Everest Group, Ltd.
- Formerly: Everest Re Group, Ltd.
- Type: Public
- Traded as: NYSE: EG; S&P 500 component;
- ISIN: BMG3223R1088
- Industry: Insurance
- Founded: 1973; 53 years ago
- Headquarters: Delaware, US
- Key people: Jim Williamson (CEO); Joseph V. Taranto (Chairman);
- Products: Reinsurance, insurance
- Revenue: US$17.5 billion (2025)
- Net income: US$1.59 billion (2025)
- Total assets: US$62.5 billion (2025)
- Total equity: US$15.5 billion (2025)
- Number of employees: 2,428 (February 2023)
- Website: everestglobal.com

= Everest Group =

American financial services company

Everest Group, Ltd. is a Delaware-based provider of reinsurance and insurance, operating for close to 50 years through subsidiaries in the U.S., Europe, Singapore, Canada, Bermuda and other territories. Everest offers property, casualty, and specialty insurance and reinsurance through its various operating affiliates located in key markets around the world.

== History ==
In 1973, Everest Re Group was founded as Prudential Reinsurance, a subsidiary of Prudential Financial.

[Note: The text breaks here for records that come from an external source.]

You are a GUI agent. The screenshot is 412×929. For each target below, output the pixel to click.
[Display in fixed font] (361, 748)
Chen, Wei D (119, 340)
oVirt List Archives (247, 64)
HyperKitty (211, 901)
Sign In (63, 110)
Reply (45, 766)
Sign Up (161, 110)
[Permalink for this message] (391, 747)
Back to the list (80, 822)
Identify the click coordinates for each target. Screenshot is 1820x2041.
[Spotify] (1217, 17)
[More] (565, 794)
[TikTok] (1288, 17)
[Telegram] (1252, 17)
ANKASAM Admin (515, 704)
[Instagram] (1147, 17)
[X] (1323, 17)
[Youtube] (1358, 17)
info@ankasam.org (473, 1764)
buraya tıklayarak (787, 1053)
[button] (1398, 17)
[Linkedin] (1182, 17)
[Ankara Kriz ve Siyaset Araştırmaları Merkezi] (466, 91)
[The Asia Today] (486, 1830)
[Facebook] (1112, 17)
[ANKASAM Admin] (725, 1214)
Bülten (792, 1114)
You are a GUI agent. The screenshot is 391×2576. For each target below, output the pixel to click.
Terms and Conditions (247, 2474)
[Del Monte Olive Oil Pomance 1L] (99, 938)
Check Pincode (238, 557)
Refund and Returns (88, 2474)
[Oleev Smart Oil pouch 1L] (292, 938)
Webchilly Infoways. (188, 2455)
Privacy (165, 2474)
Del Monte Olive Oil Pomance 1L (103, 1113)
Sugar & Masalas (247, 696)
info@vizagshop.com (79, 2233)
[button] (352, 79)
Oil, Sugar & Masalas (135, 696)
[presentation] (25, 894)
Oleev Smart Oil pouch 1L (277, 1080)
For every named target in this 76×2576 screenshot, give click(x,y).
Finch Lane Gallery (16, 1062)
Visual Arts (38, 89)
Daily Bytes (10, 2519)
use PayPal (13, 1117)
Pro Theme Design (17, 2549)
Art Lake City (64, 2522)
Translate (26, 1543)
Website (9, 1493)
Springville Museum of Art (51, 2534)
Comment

In the 1990s, Prudential Financial considered selling or spinning off Prudential Reinsurance. On October 6, 1995, Prudential Reinsurance completed an IPO. The chairman and CEO at that time was Joseph V. Taranto. Prudential Reinsurance was renamed Everest Re in 1996, after Mount Everest. In 2017, Everest Re became a S&P 500 component.